The Medicaid program is a health insurance program that is run by the government. It is administered by the federal government in conjunction with each state government. You may be aware of the fact that Medicaid is only available to financially needy individuals.
If you have worked throughout your life, you may well have health insurance through your job. Short of this, you have probably acquired health insurance on your own through a direct relationship with an insurer. When you are on stable financial footing and fully insured through your own efforts, you wouldn’t qualify for Medicaid, and you wouldn’t need it.
All of the above makes sense, but many people are surprised to hear that Medicaid becomes relevant to people who were never poor at some point in time. This is because of the fact that the program pays for long-term care, and most senior citizens will need living assistance eventually.
While it is true that you will qualify for Medicare as a source of health insurance when you’re 65 if you paid into the program sufficiently, Medicare does not pay for custodial care. This is the form of care that you would receive in a nursing home or assisted living community.
Obtaining Medicaid Eligibility
As you might imagine, since Medicaid is a need-based program, there is an asset limit. When it comes to countable assets, the limit is just $2000, but some things that you own do not count. Your home is not a countable asset, but there is an equity limit of $828,000 in New Jersey in 2015.
One vehicle that is used as a primary form of transportation is not counted, and your wedding ring, your engagement ring and your heirloom jewelry are not countable assets. Personal effects and household items are not counted, and you can have unlimited term life insurance.
When you think about countable assets, you may wonder if you can convey assets into a living trust to get them out of your name so that you can qualify for Medicaid. Unfortunately, this is not possible, because assets in a living trust would be counted.

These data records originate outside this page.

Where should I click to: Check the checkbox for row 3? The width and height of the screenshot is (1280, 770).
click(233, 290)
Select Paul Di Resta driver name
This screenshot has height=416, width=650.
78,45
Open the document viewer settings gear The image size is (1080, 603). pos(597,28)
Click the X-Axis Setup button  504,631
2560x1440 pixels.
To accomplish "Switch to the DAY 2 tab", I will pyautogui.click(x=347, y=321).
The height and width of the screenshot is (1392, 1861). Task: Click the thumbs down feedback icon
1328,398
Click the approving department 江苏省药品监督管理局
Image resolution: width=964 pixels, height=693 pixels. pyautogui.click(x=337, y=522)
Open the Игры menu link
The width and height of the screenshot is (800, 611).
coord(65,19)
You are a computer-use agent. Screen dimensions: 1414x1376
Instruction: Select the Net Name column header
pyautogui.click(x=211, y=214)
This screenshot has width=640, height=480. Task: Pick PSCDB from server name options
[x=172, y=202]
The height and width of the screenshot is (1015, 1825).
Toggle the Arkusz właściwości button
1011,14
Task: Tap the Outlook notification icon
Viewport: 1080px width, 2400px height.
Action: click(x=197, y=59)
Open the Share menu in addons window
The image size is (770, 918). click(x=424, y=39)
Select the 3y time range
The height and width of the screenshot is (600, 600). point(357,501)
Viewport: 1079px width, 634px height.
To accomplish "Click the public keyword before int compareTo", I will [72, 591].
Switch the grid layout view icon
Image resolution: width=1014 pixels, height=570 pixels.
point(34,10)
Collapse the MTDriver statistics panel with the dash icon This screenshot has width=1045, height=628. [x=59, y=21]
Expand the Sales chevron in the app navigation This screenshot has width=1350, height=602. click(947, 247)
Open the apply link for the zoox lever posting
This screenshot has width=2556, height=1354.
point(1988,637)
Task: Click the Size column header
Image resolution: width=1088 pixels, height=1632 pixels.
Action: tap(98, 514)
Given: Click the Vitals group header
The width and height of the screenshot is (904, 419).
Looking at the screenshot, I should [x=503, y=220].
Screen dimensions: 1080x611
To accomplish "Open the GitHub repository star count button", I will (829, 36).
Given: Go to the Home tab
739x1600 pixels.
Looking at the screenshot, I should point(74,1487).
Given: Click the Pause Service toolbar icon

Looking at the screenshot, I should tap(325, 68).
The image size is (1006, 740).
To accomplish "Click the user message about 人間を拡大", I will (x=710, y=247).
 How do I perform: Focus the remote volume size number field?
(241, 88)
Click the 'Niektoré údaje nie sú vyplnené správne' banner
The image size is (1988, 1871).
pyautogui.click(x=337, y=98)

A living trust as a revocable trust, so you can dissolve the trust and take back the assets at any time. Since you are retaining incidents of ownership, the assets would be counted if you were to apply for Medicaid coverage.
However, in addition to revocable trusts, there are also irrevocable trusts. If you were to convey assets into an irrevocable Medicaid trust, they would not be counted if you were to submit an application for Medicaid coverage.